*What is required:*
In this exercise, reproduce the whole listing exactly.
§ §
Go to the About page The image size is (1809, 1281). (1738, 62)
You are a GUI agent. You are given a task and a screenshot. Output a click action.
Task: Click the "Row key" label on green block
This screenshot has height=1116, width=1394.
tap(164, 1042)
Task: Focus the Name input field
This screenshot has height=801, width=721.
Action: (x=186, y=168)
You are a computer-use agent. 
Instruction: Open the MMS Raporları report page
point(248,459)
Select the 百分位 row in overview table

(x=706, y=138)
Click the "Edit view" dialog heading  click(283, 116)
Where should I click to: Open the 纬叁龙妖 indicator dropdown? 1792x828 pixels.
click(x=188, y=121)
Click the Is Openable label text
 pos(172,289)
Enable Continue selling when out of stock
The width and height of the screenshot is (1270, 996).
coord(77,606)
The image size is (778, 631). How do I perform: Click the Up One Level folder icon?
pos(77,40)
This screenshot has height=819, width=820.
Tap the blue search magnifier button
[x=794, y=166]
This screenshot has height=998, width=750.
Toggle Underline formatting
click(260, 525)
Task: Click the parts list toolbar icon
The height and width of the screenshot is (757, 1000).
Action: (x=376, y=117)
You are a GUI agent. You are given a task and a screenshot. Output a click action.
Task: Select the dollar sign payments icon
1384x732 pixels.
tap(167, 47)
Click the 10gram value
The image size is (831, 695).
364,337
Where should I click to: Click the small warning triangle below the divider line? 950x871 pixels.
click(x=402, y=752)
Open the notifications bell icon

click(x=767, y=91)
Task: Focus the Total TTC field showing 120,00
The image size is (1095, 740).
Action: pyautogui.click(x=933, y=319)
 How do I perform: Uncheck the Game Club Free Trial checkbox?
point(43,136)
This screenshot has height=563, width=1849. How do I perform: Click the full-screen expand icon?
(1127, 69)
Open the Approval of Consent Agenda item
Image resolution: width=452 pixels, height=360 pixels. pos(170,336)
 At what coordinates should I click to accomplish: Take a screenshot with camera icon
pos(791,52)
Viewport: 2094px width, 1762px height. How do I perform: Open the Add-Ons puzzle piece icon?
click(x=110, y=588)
§ §
*Written solution:*
Go to the About page The image size is (1809, 1281). (1738, 62)
You are a GUI agent. You are given a task and a screenshot. Output a click action.
Task: Click the "Row key" label on green block
This screenshot has height=1116, width=1394.
tap(164, 1042)
Task: Focus the Name input field
This screenshot has height=801, width=721.
Action: (x=186, y=168)
You are a computer-use agent. 
Instruction: Open the MMS Raporları report page
point(248,459)
Select the 百分位 row in overview table

(x=706, y=138)
Click the "Edit view" dialog heading  click(283, 116)
Where should I click to: Open the 纬叁龙妖 indicator dropdown? 1792x828 pixels.
click(x=188, y=121)
Click the Is Openable label text
 pos(172,289)
Enable Continue selling when out of stock
The width and height of the screenshot is (1270, 996).
coord(77,606)
The image size is (778, 631). How do I perform: Click the Up One Level folder icon?
pos(77,40)
This screenshot has height=819, width=820.
Tap the blue search magnifier button
[x=794, y=166]
This screenshot has height=998, width=750.
Toggle Underline formatting
click(260, 525)
Task: Click the parts list toolbar icon
The height and width of the screenshot is (757, 1000).
Action: (x=376, y=117)
You are a GUI agent. You are given a task and a screenshot. Output a click action.
Task: Select the dollar sign payments icon
1384x732 pixels.
tap(167, 47)
Click the 10gram value
The image size is (831, 695).
364,337
Where should I click to: Click the small warning triangle below the divider line? 950x871 pixels.
click(x=402, y=752)
Open the notifications bell icon

click(x=767, y=91)
Task: Focus the Total TTC field showing 120,00
The image size is (1095, 740).
Action: pyautogui.click(x=933, y=319)
 How do I perform: Uncheck the Game Club Free Trial checkbox?
point(43,136)
This screenshot has height=563, width=1849. How do I perform: Click the full-screen expand icon?
(1127, 69)
Open the Approval of Consent Agenda item
Image resolution: width=452 pixels, height=360 pixels. pos(170,336)
 At what coordinates should I click to accomplish: Take a screenshot with camera icon
pos(791,52)
Viewport: 2094px width, 1762px height. How do I perform: Open the Add-Ons puzzle piece icon?
click(x=110, y=588)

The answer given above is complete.